Much Activity on the Foreign Worker Front: Facebook, H-1B, and CNMI Casinos

By David North on December 7, 2020

There has been a burst of activity on the foreign worker front recently: The Justice Department has singled out Facebook, a big H-1B user, on the grounds of discrimination against citizens in its employment practices; a second judge has blocked the Labor Department's proposed reforms of the H-1B program; and two foreign-worker-using casinos in the far Pacific have produced negative news, again.

Facebook. Although it's a little late in the game, the Justice Department has charged Facebook with discriminating against U.S. citizens in its hiring practices, because of its extensive use of H-1B workers, according to a partially pay-wall-blocked report by Law360. (My colleague Andrew Arthur examined the case in detail earlier today..)

My sense is that the charges against Facebook are sound and overdue.
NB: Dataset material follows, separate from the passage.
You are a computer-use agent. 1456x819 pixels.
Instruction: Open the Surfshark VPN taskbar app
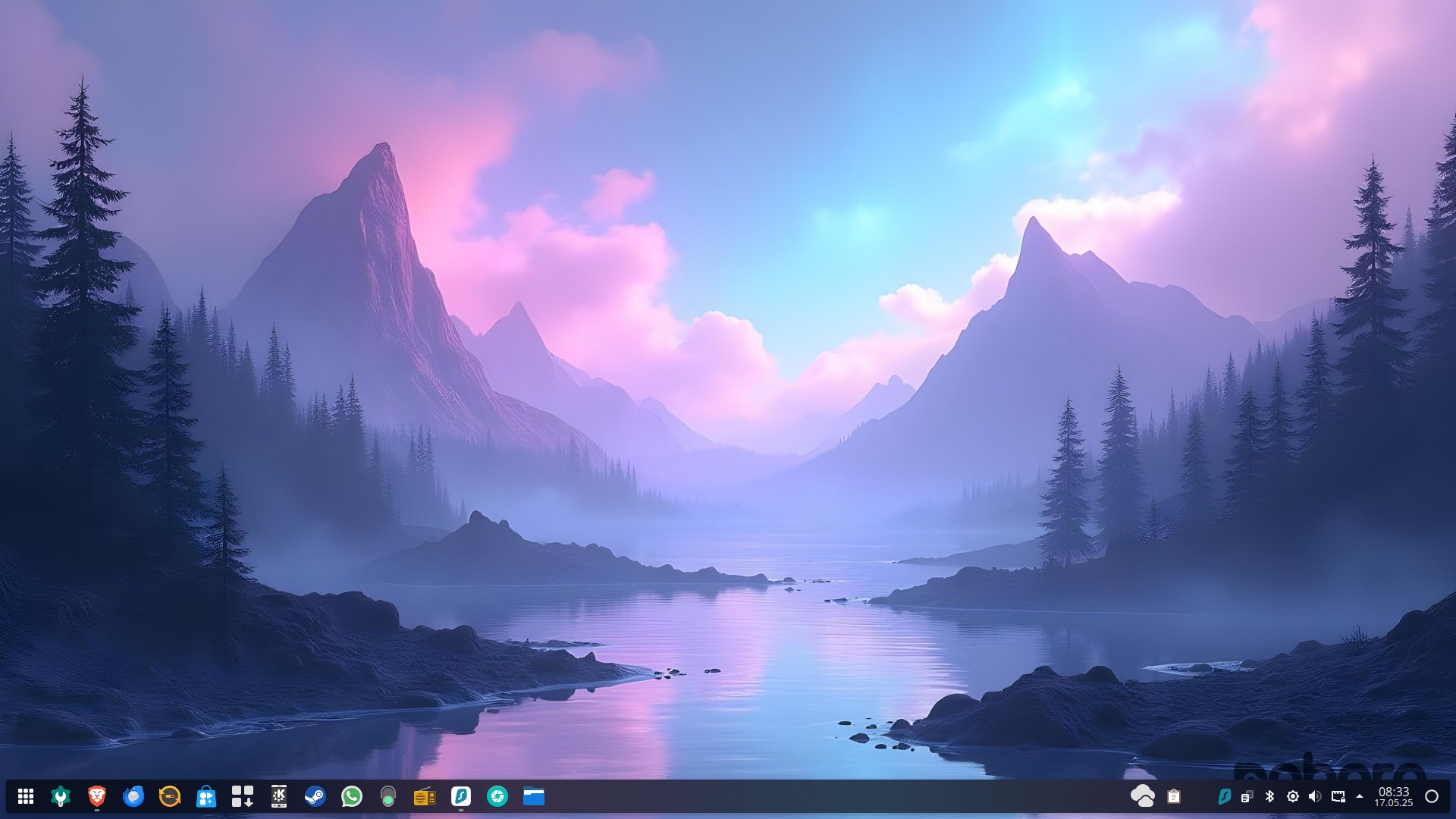pyautogui.click(x=461, y=796)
My question is: Why Facebook instead of other, larger users (and abusers) of the program, or why isn't Facebook one of many employers being charged?
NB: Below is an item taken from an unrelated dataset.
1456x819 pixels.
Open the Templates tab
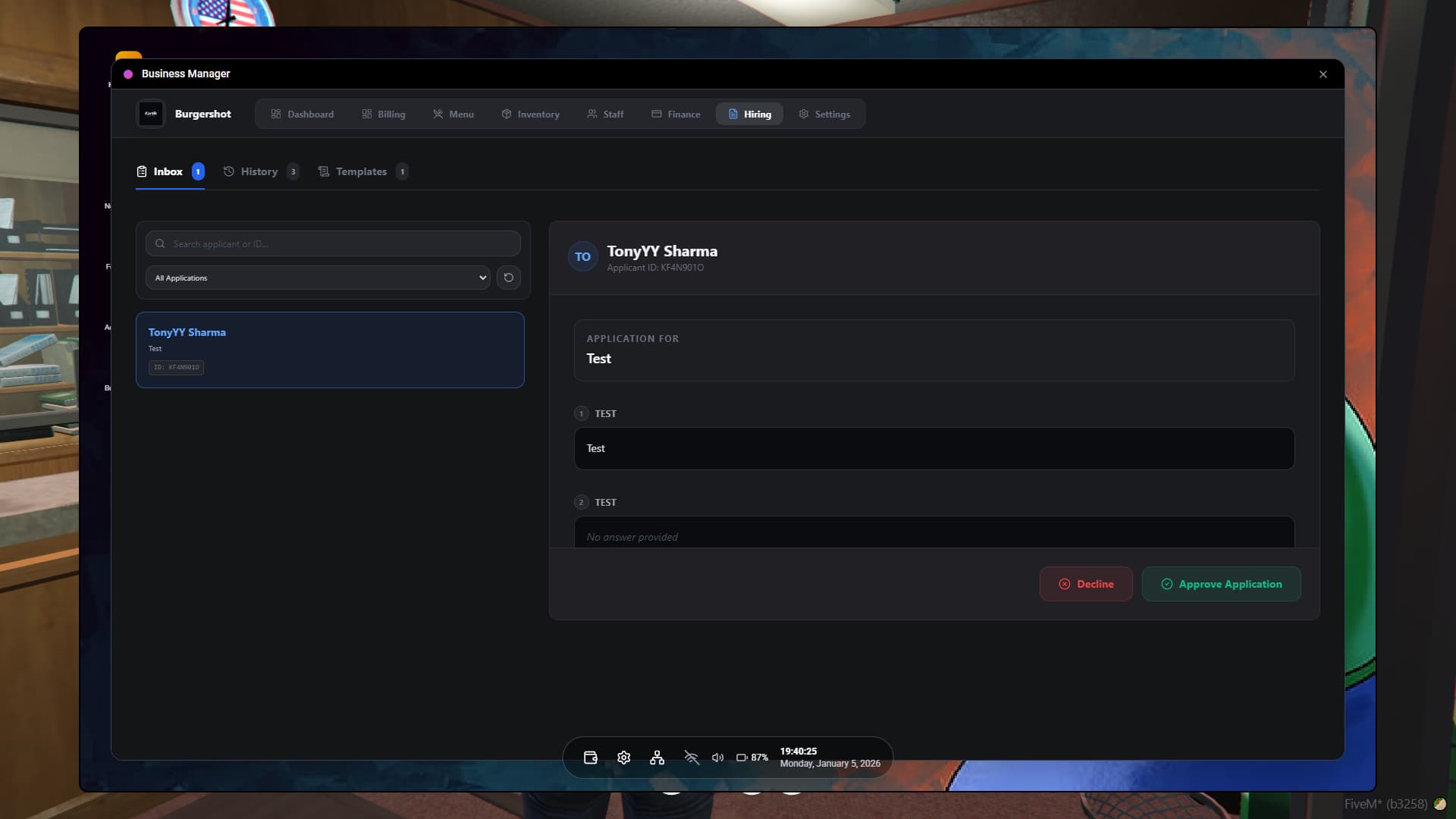click(361, 171)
One answer is that it is easier to fight a single company than all of Silicon Valley. But the question remains. If you check with the myvisajobs website, you will find that, for this year, Facebook was in 16th place among the large employers, having filed 3,212 LCAs (labor conditions applications), with Cognizant in first place with more than eight times as many applications (28,526). Given the lottery that currently distributes these visas, an employer gets about one-third as many LCAs as it seeks, so Facebook is taking on about 1,000 new H-1B workers a year, rather than hiring citizens or green-card holders for these jobs.

So if Facebook is not first in numbers, is it, perhaps, last in the salaries offered? Well, no. Myvisajobs reports that the average salary was an eye-popping $166,068 a year, leading all the others among the top-20 H-1B employers. (Facebook probably also hired some-to-many lower-paid H-1Bs indirectly through the rent-a-programmer firms like Cognizant.)

Or did Facebook anger the White House by putting some disclaimers on the president's statements about the election?

H-1B. U.S. federal district court Judge Stanley Chesler, in New Jersey, according to Law360, froze the U.S. Department of Labor's new regulations substantially lifting the wages of H-1B workers on the grounds that the suing employers "will likely be successful in their argument that the rule, which took effect in October, was procedurally deficient because the U.S. Department of Labor failed to comply with the Administrative Procedure Act's notice and comment requirements."

A California federal judge shot down the rule earlier last week for similar reasons.

Congress. As my colleague Jessica Vaughan has reported, the U.S. Senate last week passed, unfortunately by unanimous consent, a bill that would abolish country-of-origin limits on employment-based visas, thus putting tens of thousands of H-1B workers from India and China at the head of the queue of H-1Bs converting to green card holders. While this would not increase the number of immigrants, it would please the governments of India and China, and would slow the conversion of H-1Bs of other nationalities.

The bill, pushed by Sen. Mike Lee (R-Utah), will not go directly to the White House, because while it is similar to a bill passed by the House earlier, it is not identical to it. Lee's bill contains what many regard as a poison pill, a provision barring large numbers of Chinese from immigrating: those who are now, or have been, members of the Chinese Communist Party. That provision may not be acceptable to the House and may kill the bill for this session, just as the hurry-up procedure in the Department of Labor H-1B regulations may doom those reforms.

The Casinos. We previously reported on the multitudinous ways that the Department of Homeland Security has aided the casino industry in the Commonwealth of the Northern Mariana Islands (CNMI), in the far western Pacific. It now turns out that the foreign workers that the Imperial Pacific Casino flew in (with DHS approval) from great distances, and then stopped paying, include people from Italy as well as Turkey; these workers are now picketing the closed casino. This casino is on CNMI's main island of Saipan.

An earlier failed casino, another user of foreign workers, on a different and smaller island, Tinian, made it into the pages of the Wall Street Journal, which reported that the closed casino had worked out a settlement with the feds for multiple violations of the money-laundering laws.

It agreed to pay $3.04 million. This brings what this casino owes to something like $78 million, and since these are liens on the existing and empty casino building, it answers my earlier question: Why not refurbish that structure if you want to start a new casino on Tinian? One would be crazy to buy that building for even one dollar, given the liens on it.